Eggs: higher in fat, calories, and cholesterol than tofu — the USDA won’t even allow them to be labeled “nutritious” or “healthy.” Hmm.
Important note: To get that distinctive egg flavor in your tofu “egg” salad, you must use Indian black salt (also called kala namak). What is this, you ask? Read all about it, here.
Tip: Tofu “egg” salad is easy to make and adaptable to anyone’s taste: include dill or sweet pickles, paprika, scallions, and/or celery. Or omit them all if you’re a purist.
- 1 pound extra firm tofu, drained
- ¾ cup to 1 cup vegan mayo (I used Hampton Creek's Just Mayo)
- 2 to 3 teaspoons mustard
- 1 teaspoon turmeric
- ¾ teaspoons Indian black salt (also called kala namak), plus more to taste; do not omit or substitute with regular table salt as this is what gives it that distinctive egg taste!
- black pepper, to taste
- paprika, to taste (optional)
- ½ cup diced celery (optional)
- ¼ to ½ cup diced sweet pickles (optional)
- 2 to 3 teaspoons sweet pickle juice (optional)

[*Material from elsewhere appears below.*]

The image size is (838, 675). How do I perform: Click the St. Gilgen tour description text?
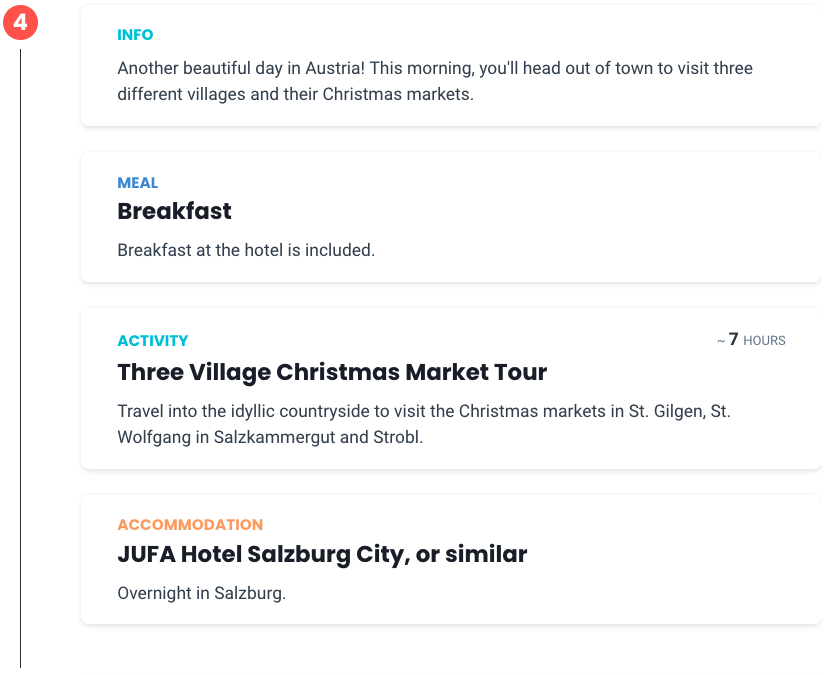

- Using a fork or you fingers, crumble tofu into a large bowl.
- Mix in vegan mayo, mustard, turmeric, Indian black salt (kala namak), black pepper, and paprika (if using).
- Stir in celery, pickles, and pickle juice (if using). See the Notes section for substitutions and other options. It's your salad -- go crazy!